Data collection and land preparation
When it comes to growing grapes, there are two main things to consider before even starting land preparation: climate and soil. To properly ripen, grapes need the heat from the sun and the nutrients from the soil. Therefore, we took a close look at our climate data as well as our soil structure.
Living in the Fraser Valley within 100 km of the West Coast, we receive frequent and abundant rainfalls. It is thus crucial to have a soil with good drainage. Luckily, while clay is found in most of the region, our soil consists of gravelly sandy loam with some pebbles and rocks, probably left by a past river.
This loose soil structure allows the rain water to percolate adequately. It also reduces the fertility of the soil, which is desired for grape growing to force the struggling vines to send their roots deep in search of nutrients. The soil was analyzed in a lab to determine the levels of the various nutrients as well as the pH. The pH level being a bit low (5.6), we decided to add lime in autumn, before seeding a cover crop for winter.
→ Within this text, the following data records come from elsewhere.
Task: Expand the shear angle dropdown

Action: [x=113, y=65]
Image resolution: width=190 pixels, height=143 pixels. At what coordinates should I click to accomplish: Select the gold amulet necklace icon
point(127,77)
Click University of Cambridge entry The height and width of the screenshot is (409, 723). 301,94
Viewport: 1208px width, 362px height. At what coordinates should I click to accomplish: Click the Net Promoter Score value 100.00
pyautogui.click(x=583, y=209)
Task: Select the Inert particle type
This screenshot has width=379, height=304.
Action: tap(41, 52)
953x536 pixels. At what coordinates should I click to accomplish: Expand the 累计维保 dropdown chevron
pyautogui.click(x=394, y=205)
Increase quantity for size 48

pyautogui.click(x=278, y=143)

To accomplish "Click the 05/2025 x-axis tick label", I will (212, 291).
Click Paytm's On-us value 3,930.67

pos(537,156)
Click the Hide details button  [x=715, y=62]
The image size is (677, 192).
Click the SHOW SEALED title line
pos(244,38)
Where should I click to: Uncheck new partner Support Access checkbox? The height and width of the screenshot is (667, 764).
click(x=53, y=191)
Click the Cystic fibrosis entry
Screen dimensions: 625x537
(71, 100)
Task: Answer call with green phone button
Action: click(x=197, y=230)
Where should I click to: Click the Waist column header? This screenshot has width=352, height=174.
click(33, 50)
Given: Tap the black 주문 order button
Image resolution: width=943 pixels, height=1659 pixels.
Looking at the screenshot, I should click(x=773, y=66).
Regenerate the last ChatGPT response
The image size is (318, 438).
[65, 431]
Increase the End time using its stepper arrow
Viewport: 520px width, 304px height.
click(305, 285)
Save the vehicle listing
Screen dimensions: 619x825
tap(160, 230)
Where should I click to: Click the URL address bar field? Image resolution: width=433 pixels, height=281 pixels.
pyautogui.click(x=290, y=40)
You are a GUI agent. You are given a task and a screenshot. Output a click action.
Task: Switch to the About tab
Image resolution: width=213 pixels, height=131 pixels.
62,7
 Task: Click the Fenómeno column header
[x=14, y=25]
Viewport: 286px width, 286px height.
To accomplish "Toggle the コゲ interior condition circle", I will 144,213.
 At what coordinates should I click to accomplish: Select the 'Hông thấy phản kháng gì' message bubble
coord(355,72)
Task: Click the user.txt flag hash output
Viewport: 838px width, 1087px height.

As for the climate, the struggle comes from the general lack of sunshine during growing season (compared, for example, to the Okanagan). In our region, the rain is always a concern for the grower: it promotes diseases that affect the vines and the berries, especially during growing season (mildew, botrytis). The grapes often have to be harvested while not being fully ripe, resulting in a wine rather thin and diluted, lacking of depth and character.
Out of the 16 acres property, we outlined a planting area of 2.5 acres, enough to meet the minimum 2 acres required to be licensed as an estate winery.
The year prior to planting, we started working the land by plowing and tilling the field.
Before seeding a cover crop for winter (white mustard), we added lime to raise the pH as well as goose manure and fish fertilizer. The white mustard was tilled in early this spring, bringing us to the next step: building the trellis.